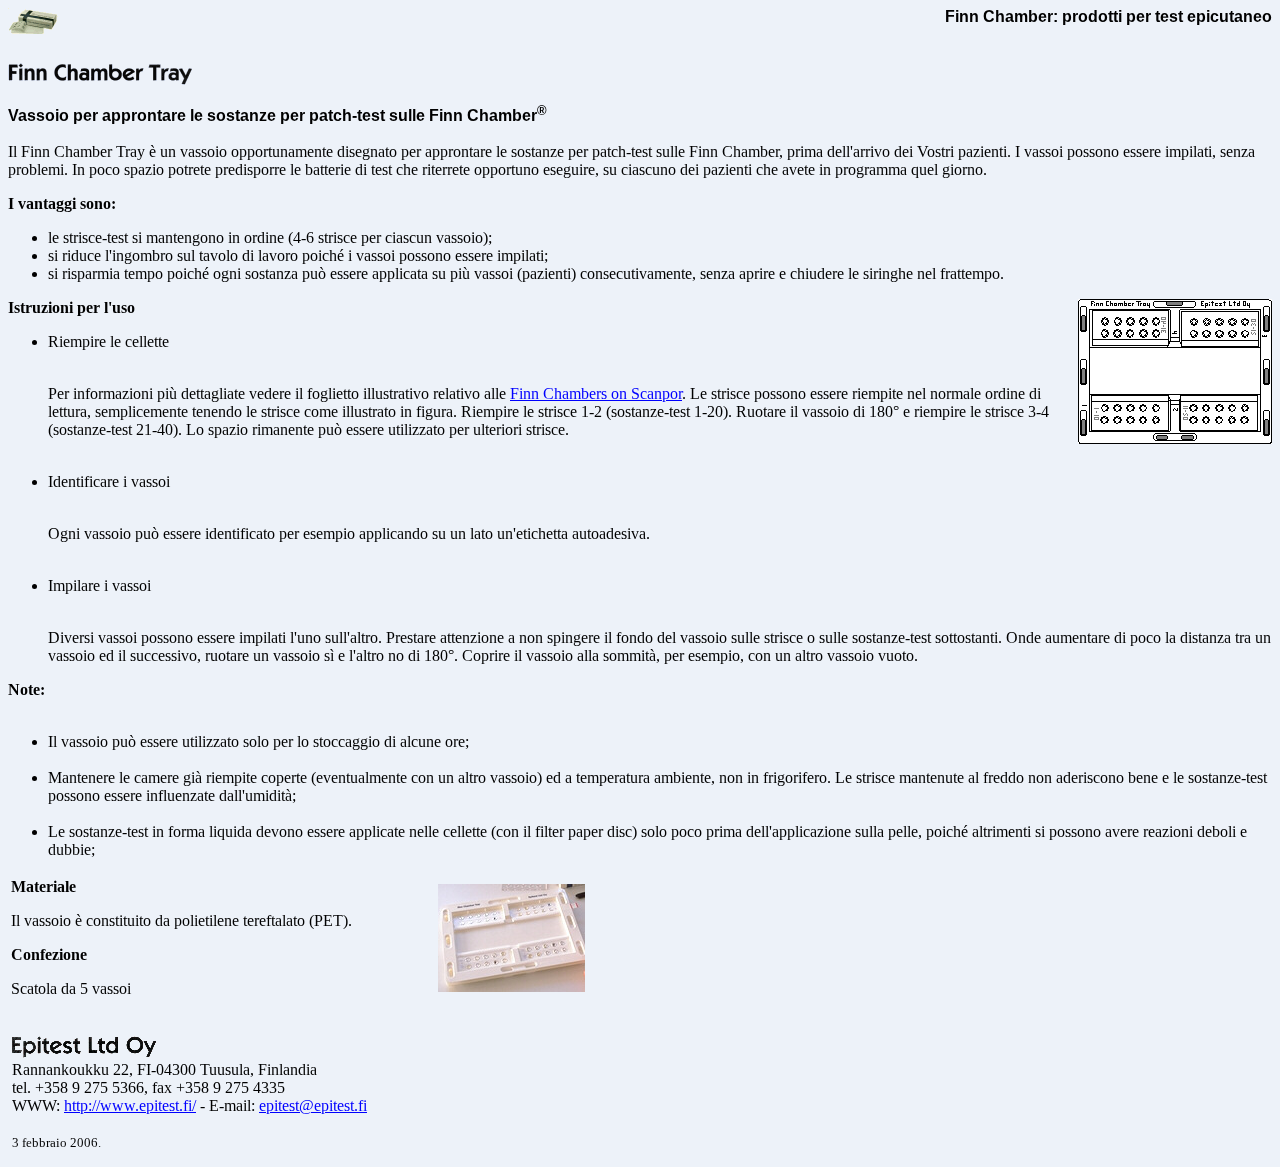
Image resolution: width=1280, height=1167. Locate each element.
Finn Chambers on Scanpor (596, 393)
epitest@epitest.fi (313, 1105)
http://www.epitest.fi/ (130, 1105)
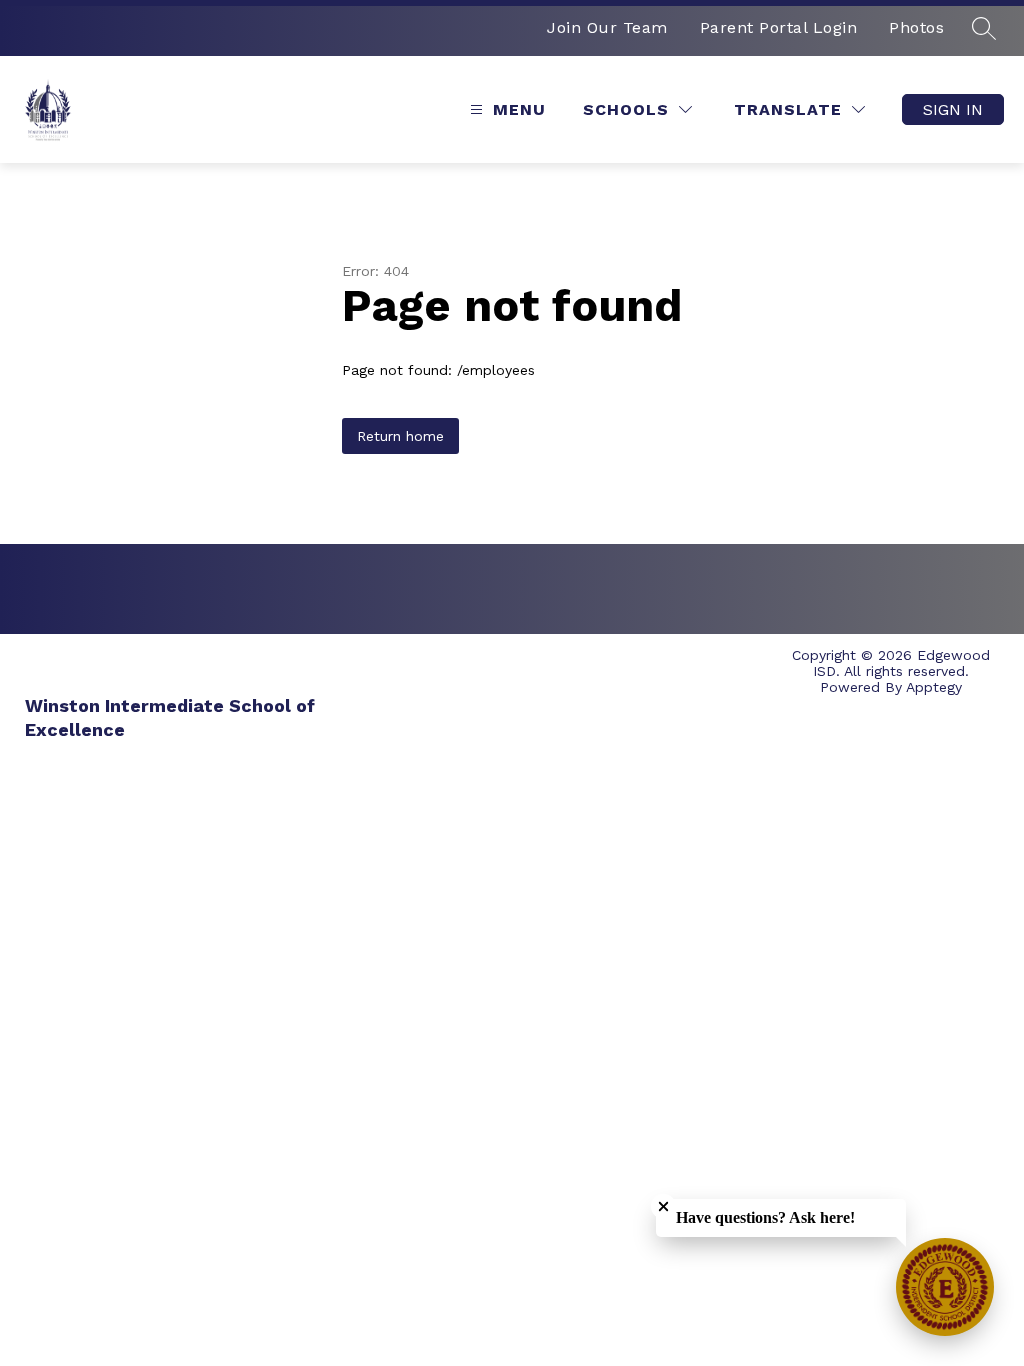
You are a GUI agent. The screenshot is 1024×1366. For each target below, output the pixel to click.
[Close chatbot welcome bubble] (663, 1206)
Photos (916, 27)
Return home (400, 436)
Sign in (953, 109)
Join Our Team (607, 27)
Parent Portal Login (779, 27)
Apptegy (934, 687)
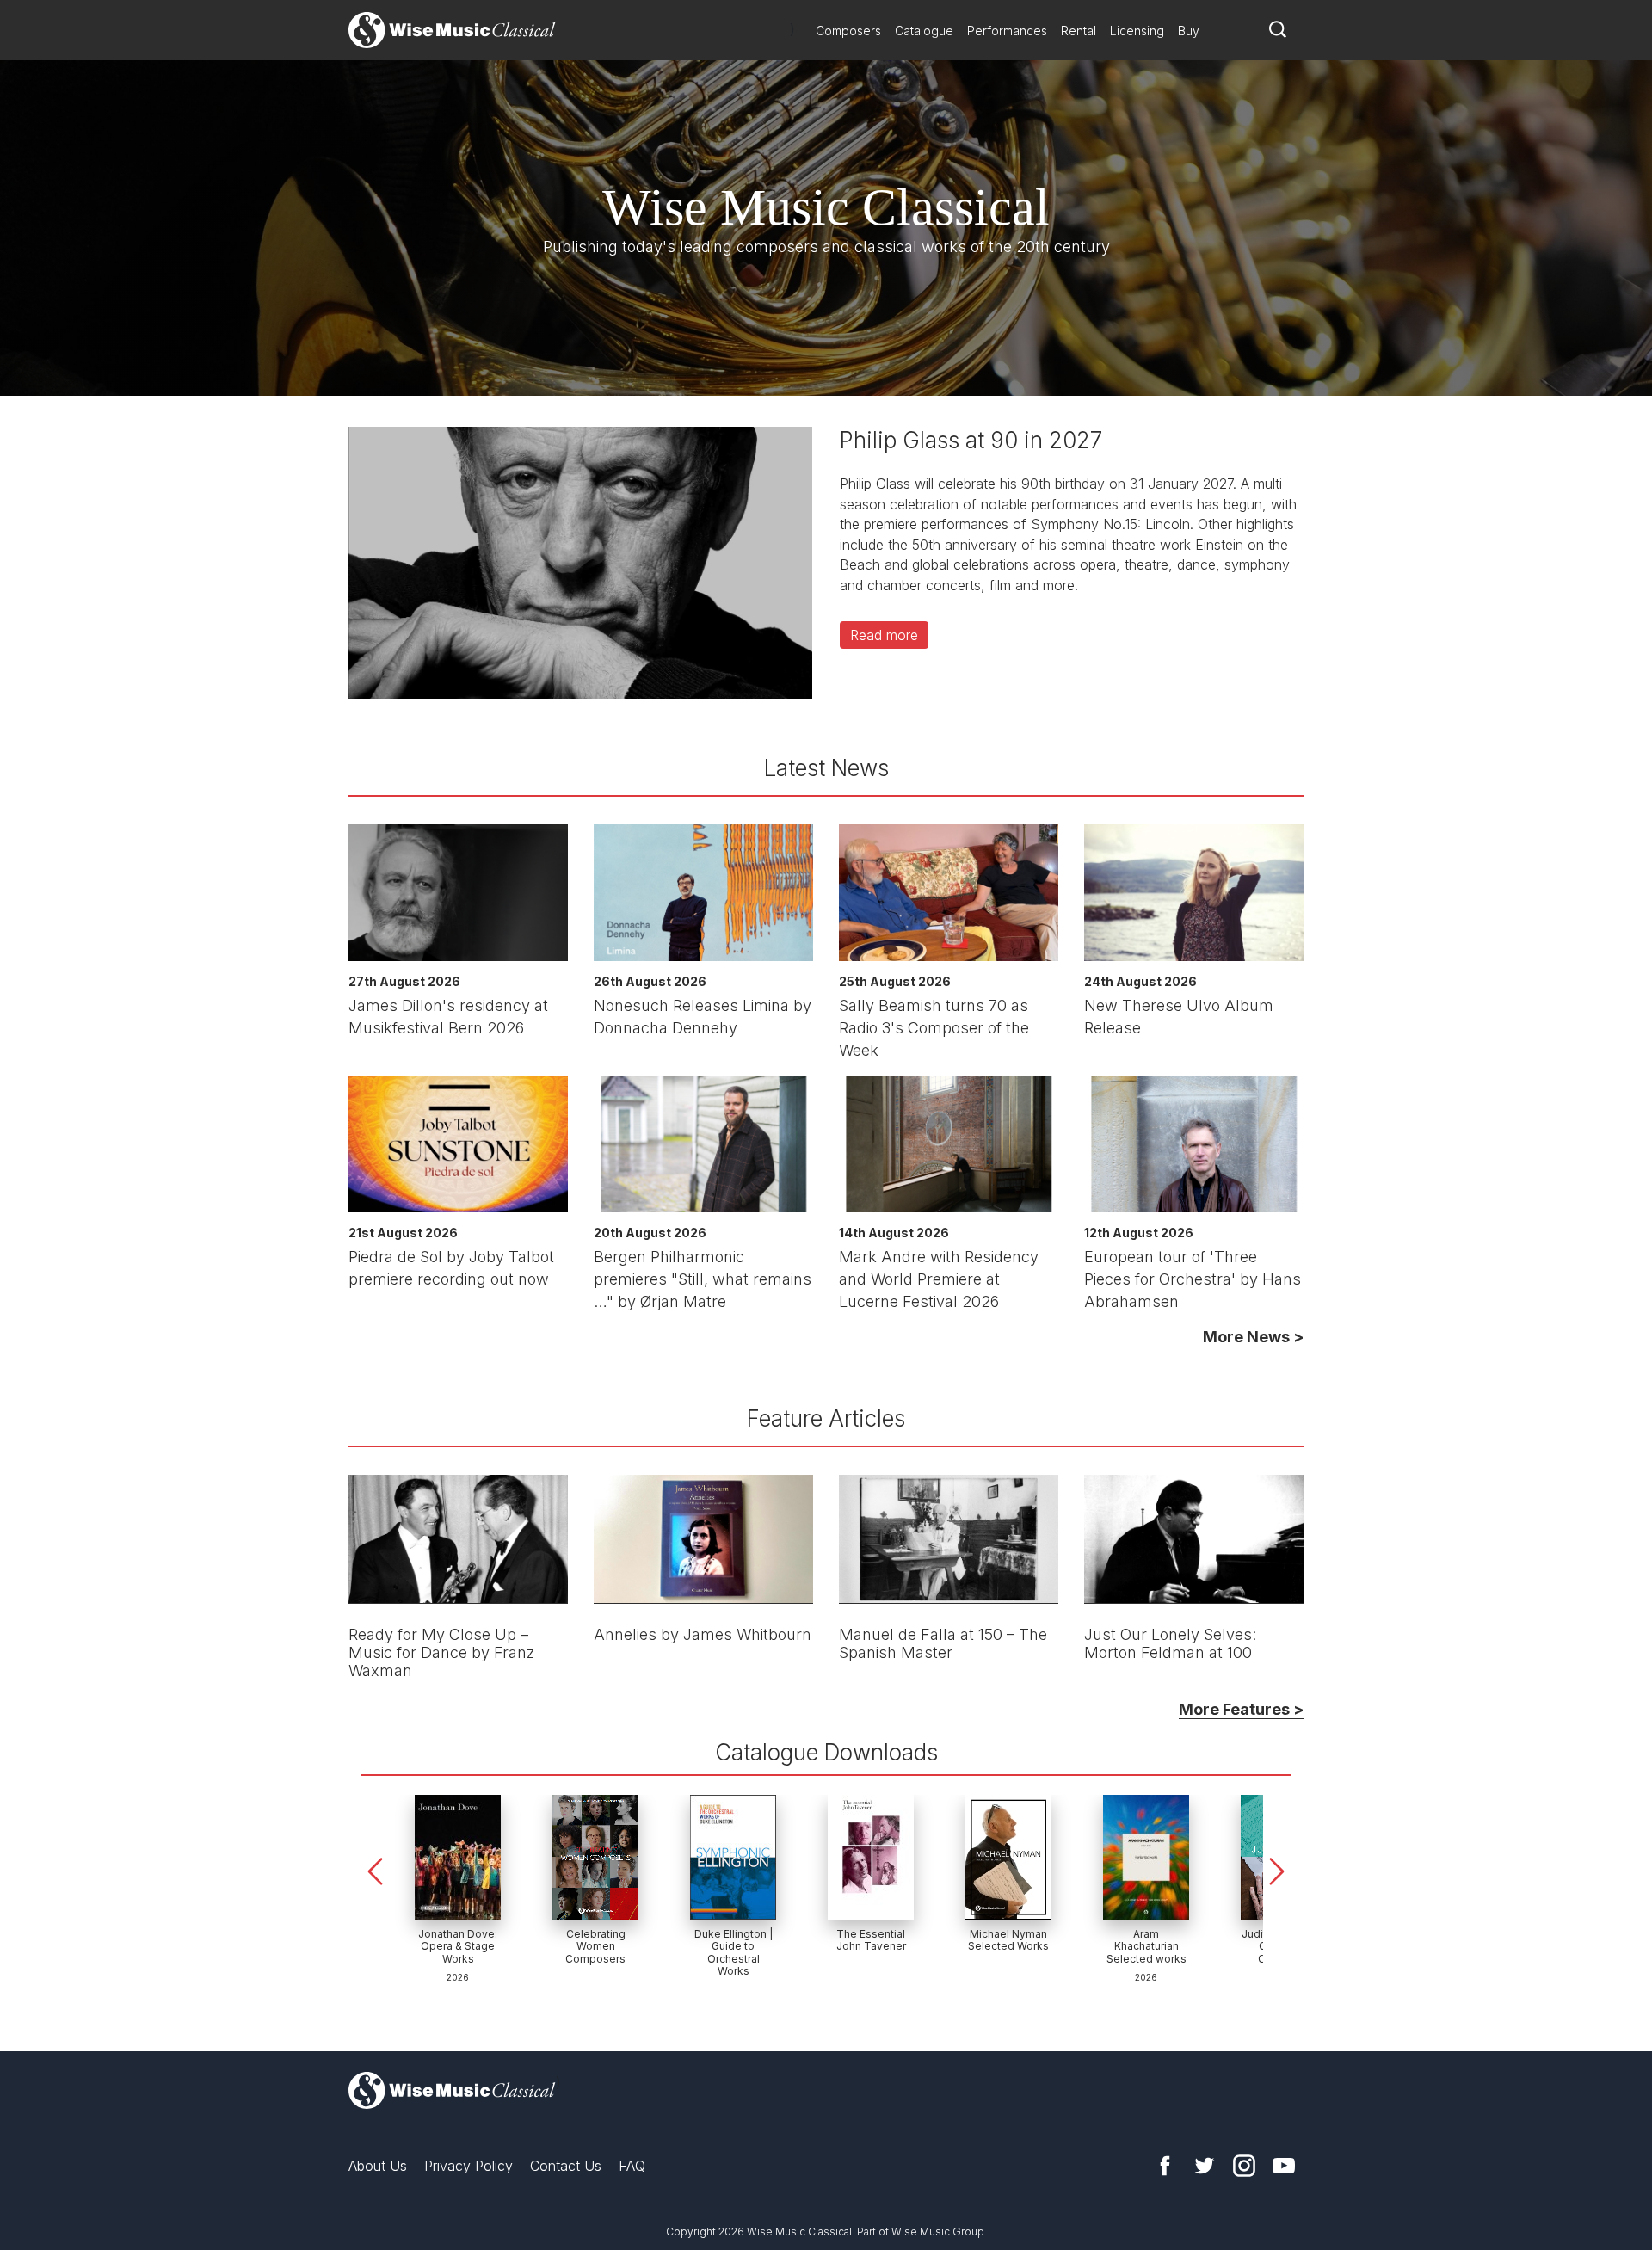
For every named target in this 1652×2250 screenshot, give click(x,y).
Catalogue (924, 30)
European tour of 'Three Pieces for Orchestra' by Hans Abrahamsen (1192, 1279)
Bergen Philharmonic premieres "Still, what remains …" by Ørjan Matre (702, 1279)
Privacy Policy (468, 2165)
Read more (884, 635)
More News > (1253, 1337)
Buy (1188, 30)
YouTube (1284, 2165)
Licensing (1137, 30)
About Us (377, 2165)
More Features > (1241, 1709)
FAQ (632, 2165)
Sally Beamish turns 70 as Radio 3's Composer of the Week (934, 1027)
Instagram (1244, 2165)
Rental (1078, 30)
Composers (848, 30)
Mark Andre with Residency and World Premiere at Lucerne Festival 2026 (939, 1279)
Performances (1007, 30)
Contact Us (565, 2165)
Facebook (1165, 2165)
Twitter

○ ○ ○ ○

• _PROBLEM DETAILS_: Every line from the one holding "Parent Portal Login (779, 27)" to the last line of the listing above, inclusive, must appear exactly as written, and no picture may appear.

• _OUTPUT_:
Parent Portal Login (779, 27)
Apptegy (934, 687)
For every named target in this 1652×2250 screenshot, give click(x,y).
Catalogue (924, 30)
European tour of 'Three Pieces for Orchestra' by Hans Abrahamsen (1192, 1279)
Bergen Philharmonic premieres "Still, what remains …" by Ørjan Matre (702, 1279)
Privacy Policy (468, 2165)
Read more (884, 635)
More News > (1253, 1337)
Buy (1188, 30)
YouTube (1284, 2165)
Licensing (1137, 30)
About Us (377, 2165)
More Features > (1241, 1709)
FAQ (632, 2165)
Sally Beamish turns 70 as Radio 3's Composer of the Week (934, 1027)
Instagram (1244, 2165)
Rental (1078, 30)
Composers (848, 30)
Mark Andre with Residency and World Premiere at Lucerne Festival 2026 (939, 1279)
Performances (1007, 30)
Contact Us (565, 2165)
Facebook (1165, 2165)
Twitter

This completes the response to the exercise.